The MFJ-9475 is rated for 10 watts output. However, don’t expect this output level across the entire tuning range (which itself is a subset of the 80/75 band). Certainly, the rig puts out a solid 10 watts at the adjustment frequency. However, the power drops off to about 4 watts at about 150 KHz above and below the adjustment frequency.

The field adjustment instructions state to make the adjustments “at the band center”, which was specified as 3900 KHz. I followed these instructions, but then found the power output dropped noticeably at 3944 KHz, which is the frequency of a weekly net that I participate in. So, I readjusted for a maximum output at 3950 KHz. The bottom line here is that if you are going to wander across the full tuning range of this rig, do not expect maximum power output at the band edges. Make the power adjustment at your favorite frequency.

The sensitivity of this rig is quite good. I did not have the equipment to make an accurate, quantitative measurement of receiver sensitivity. The selectivity appears to be sharp enough to prevent interference from adjacent signals during net operations in the crowed upper portion of the 75 meter band. There is some VFO drift for the first 5 to 10 minutes after power-up, but then the rig settles down. This drifting is not unexpected as this is a pure analog transceiver. A slight touch on the fine tuning knob is all that’s needed to compensate and makes it feel like I’m operating a radio and not a computer. Based on my use in various band conditions, I am pleased with the receiver performance.

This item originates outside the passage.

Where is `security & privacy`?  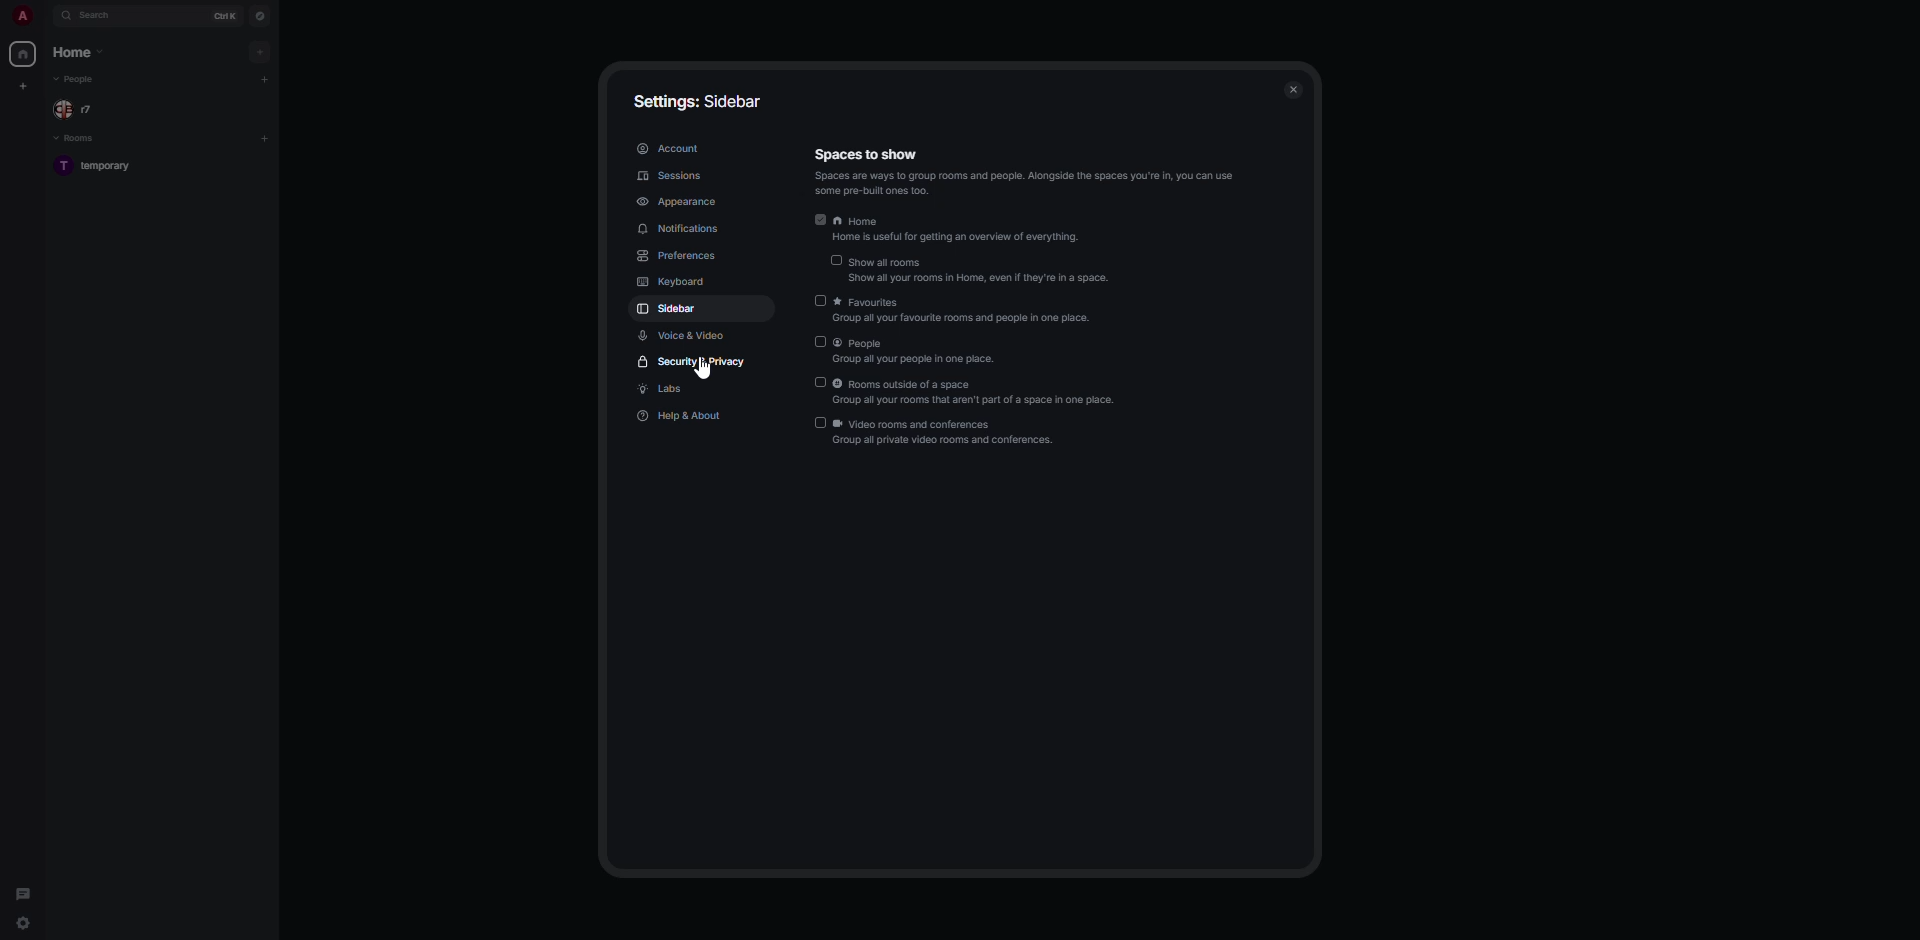
security & privacy is located at coordinates (692, 363).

The field adjustment instructions include a PA Bias Adjustment using the uA function on a voltmeter. These instructions require connecting the meter across the PA-BIAS test points located at RFC6 on the PCB. However, on my version of the MFJ-9475, I could not locate these test points, nor could I find RFC6 on the PCB (even though the schematic indicated it). I did find a different (possibly newer?) version of the instructions on the web. Using these alternate instructions, I made the PA BIAS adjustment by measuring the voltage drop across the base-to-emitter junction of the PA transistor (Q11, 2SC313) and setting it to 0.6 volts using the PA Bias adjustment R66 on the PCB.

I also found two different versions of instructions for adjusting the speech processor. The instructions included with my rig directed me to speak into the microphone and adjust R61 for mid-scale meter readings. The alternate instructions had me use a watt meter and dummy load, adjust L5 and L6 for peak output, then turn R61 CCW until the RF power output dropped by 10%. I chose to follow the second (alternate) instructions and was pleased with the resultant audio quality signal reports.

My experience with this rig has been all positive so far. I can check-in to my local net with S7 signal reports using only an Emtech ZM-2 tuner and a 30 foot doublet in my attic.

Bottom line: If you want a simple, easy to use, QRP rig that you also want to tinker with, the MFJ-9475 fits the bill.